Greece and Columbia
All incoming first-year students are given a copy of the Iliad before they even arrive on campus, in order to kickstart their undergraduate intellectual journey. Columbia’s Program in Hellenic Studies is one of the oldest and most active in the United States.
Columbia’s Low and Butler Libraries reference Greek architecture. It is no coincidence that, at Columbia, the frieze of Butler Library displays the names of six famous Greek (Homer, Herodotus, Sophocles, Plato, Aristotle, Demosthenes) and two Roman (Cicero, Vergil) intellectuals from antiquity.

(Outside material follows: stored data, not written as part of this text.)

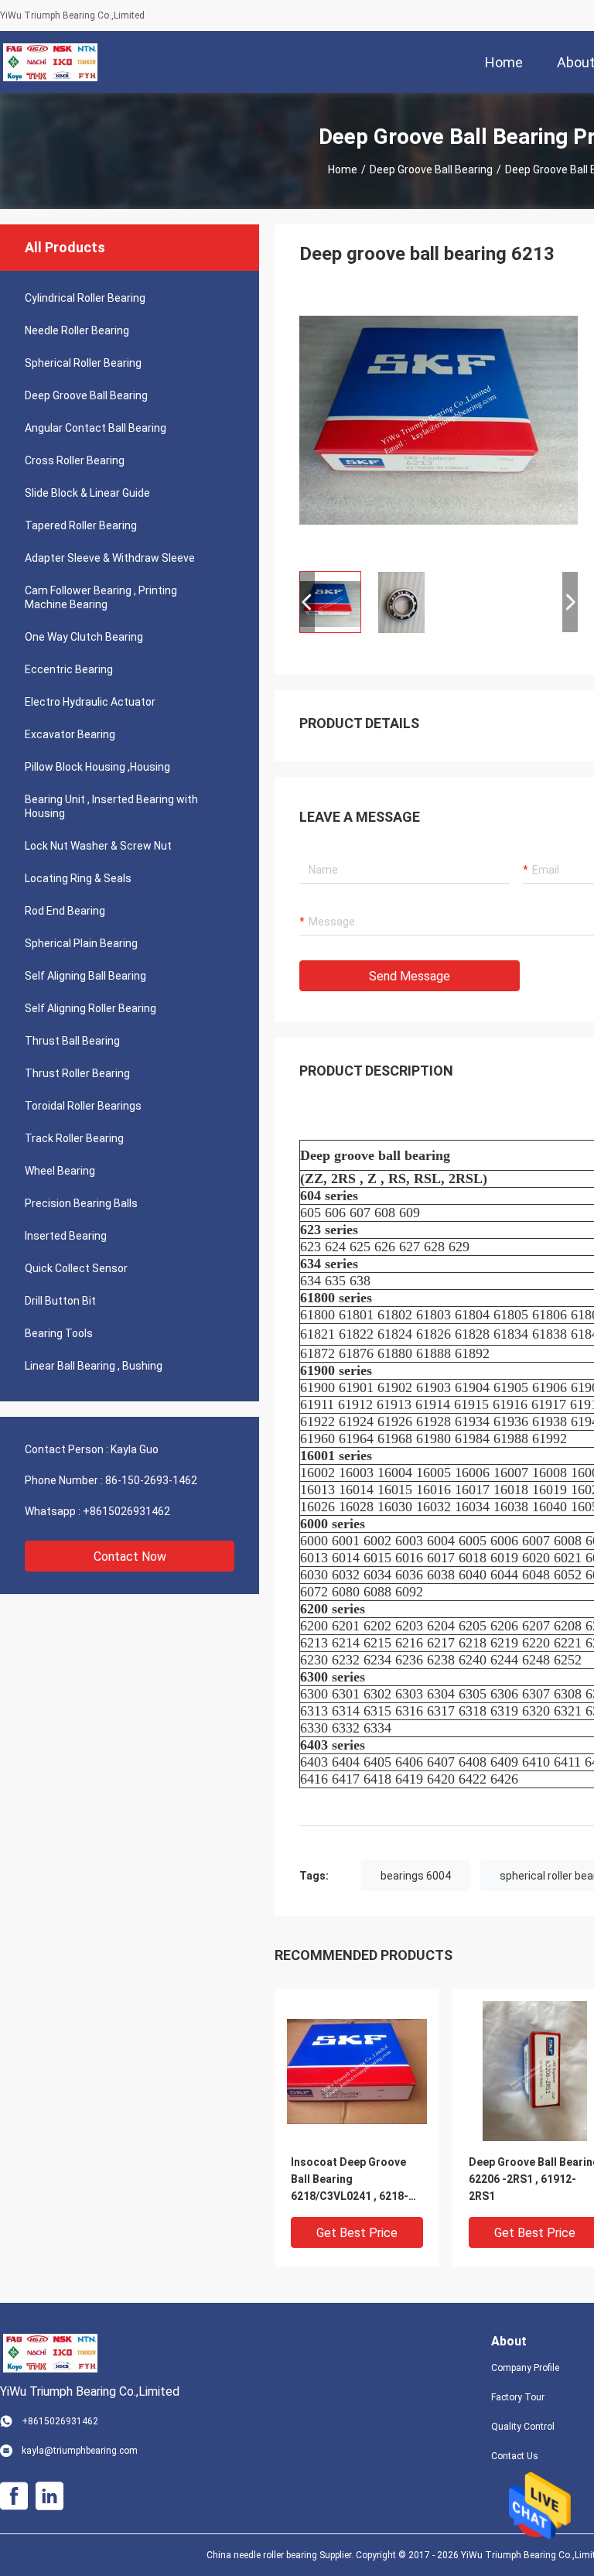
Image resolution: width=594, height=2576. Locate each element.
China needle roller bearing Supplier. (281, 2555)
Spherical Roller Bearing (83, 363)
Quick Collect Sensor (76, 1268)
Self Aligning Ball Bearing (85, 976)
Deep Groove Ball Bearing (431, 169)
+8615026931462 (126, 1511)
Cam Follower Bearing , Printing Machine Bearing (101, 597)
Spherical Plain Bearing (81, 943)
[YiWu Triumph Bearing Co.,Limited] (50, 62)
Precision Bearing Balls (81, 1203)
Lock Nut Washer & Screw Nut (98, 846)
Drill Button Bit (60, 1301)
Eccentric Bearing (69, 669)
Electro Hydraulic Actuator (90, 702)
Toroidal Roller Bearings (83, 1106)
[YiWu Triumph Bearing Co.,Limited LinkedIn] (49, 2496)
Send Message (409, 976)
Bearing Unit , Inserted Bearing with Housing (111, 806)
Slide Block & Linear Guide (87, 493)
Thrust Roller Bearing (77, 1073)
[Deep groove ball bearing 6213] (438, 419)
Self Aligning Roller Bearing (90, 1008)
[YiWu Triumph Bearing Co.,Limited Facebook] (14, 2496)
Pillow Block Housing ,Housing (97, 767)
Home (342, 169)
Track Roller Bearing (74, 1138)
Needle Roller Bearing (77, 330)
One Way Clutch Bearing (84, 637)
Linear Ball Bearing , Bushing (93, 1366)
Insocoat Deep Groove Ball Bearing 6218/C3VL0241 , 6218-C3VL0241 (349, 2180)
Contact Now (130, 1556)
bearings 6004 (416, 1876)
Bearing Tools (59, 1333)
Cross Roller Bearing (75, 460)
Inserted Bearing (66, 1236)
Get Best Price (357, 2232)
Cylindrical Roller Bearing (85, 298)
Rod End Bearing (65, 911)
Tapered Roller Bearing (81, 525)
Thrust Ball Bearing (72, 1041)
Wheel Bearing (60, 1171)
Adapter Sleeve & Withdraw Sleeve (110, 558)
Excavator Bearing (70, 734)
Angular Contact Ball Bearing (95, 428)
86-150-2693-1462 (151, 1480)
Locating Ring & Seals (78, 878)
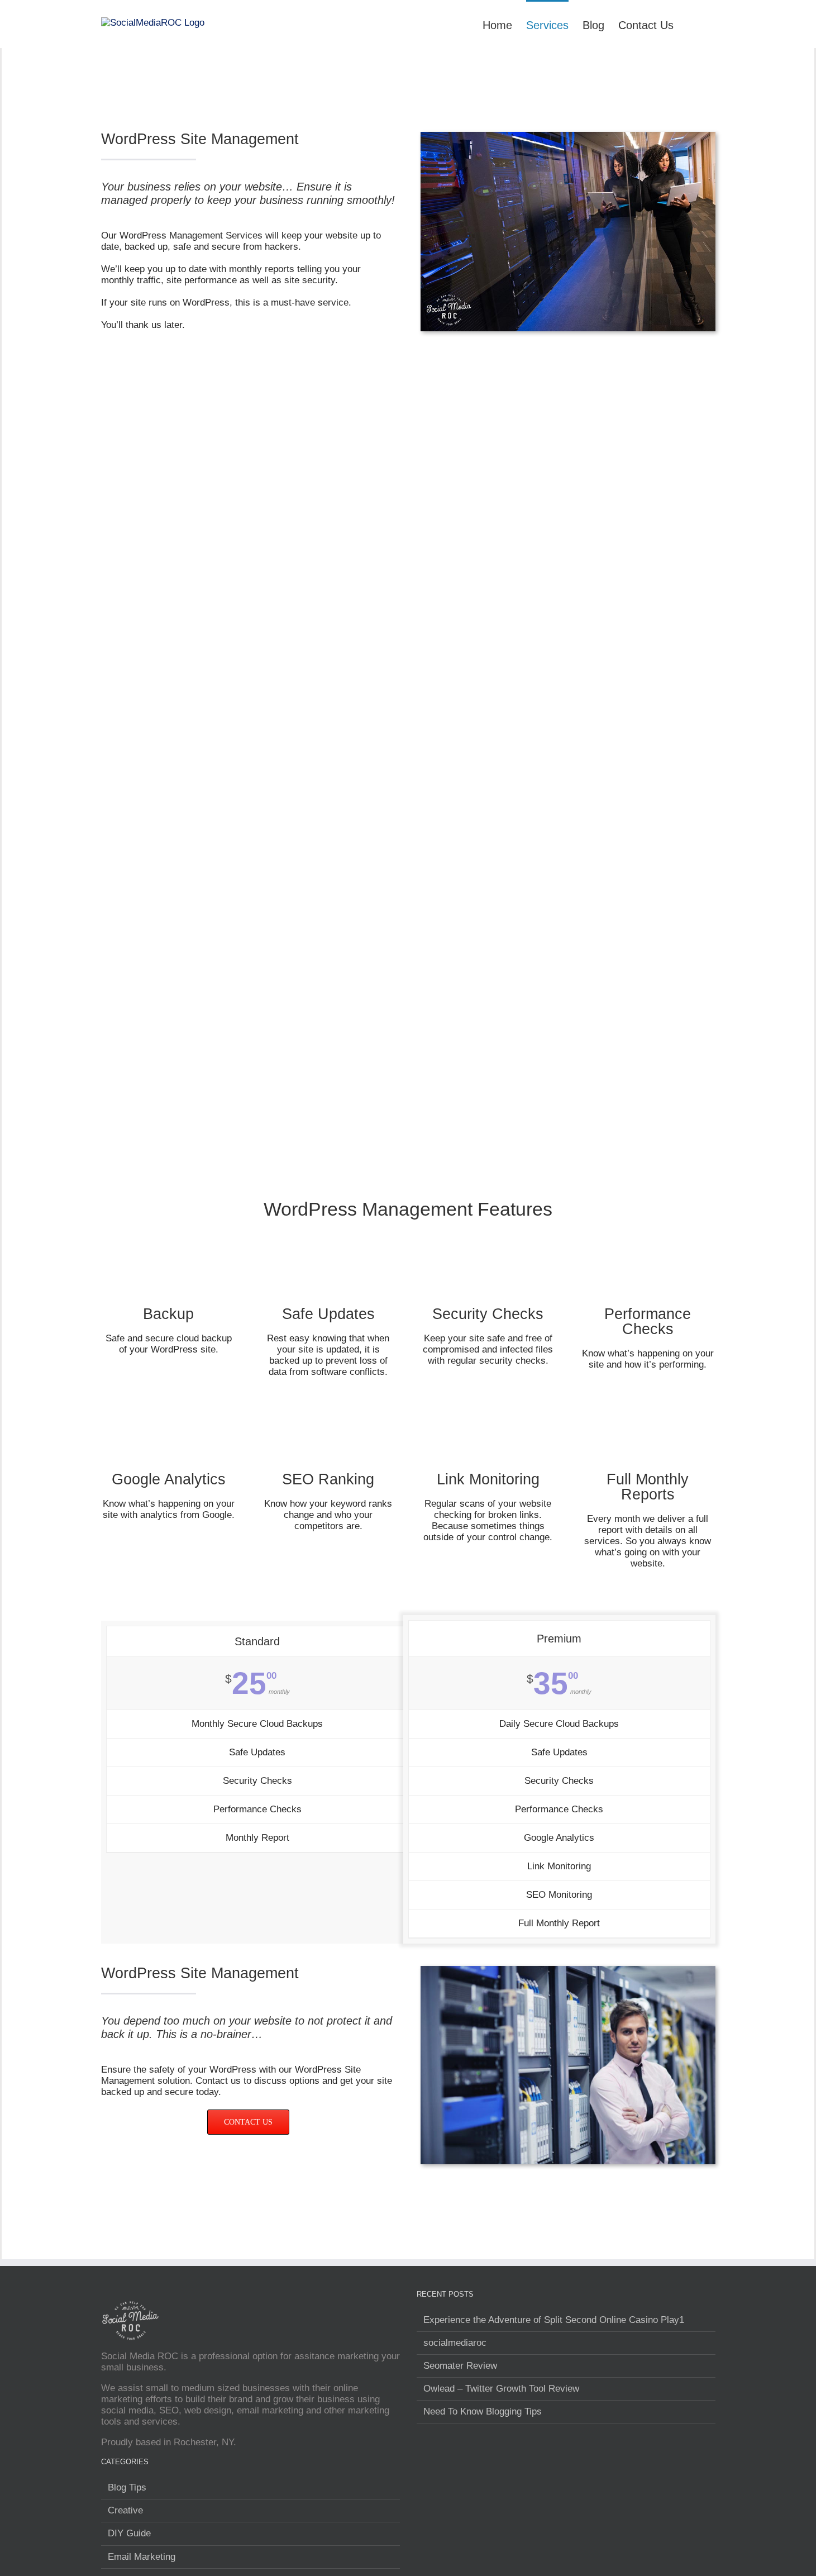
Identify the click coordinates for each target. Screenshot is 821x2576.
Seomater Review (460, 2365)
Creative (125, 2510)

The list of collaborations and faculty partnerships that currently exist between Columbia and Greek universities and organizations is long. Here are a few examples:
- Columbia’s Institute for Comparative Literature and Society – Panteion University.
- Columbia’s Institute for Comparative Literature and Society – National and Kapodistrian University of Athens.
- Columbia’s Institute for Comparative Literature and Society – University of Thessaly.
- The Columbia Fu Foundation School of Engineering and Applied Science – National Technical University of Athens.
- Columbia Summer in Greece undergraduate program.
- Excavation in Boeotia, in collaboration with the Greek Department of Antiquities and the Athens Archaeological Society.
- International research projects: “Geographies and Histories of the Ottoman Supernatural Tradition: Exploring Magic, the Marvelous, and the Strange in Ottoman Mentalities,” and “The Project on Macedonia and Southeast Europe.”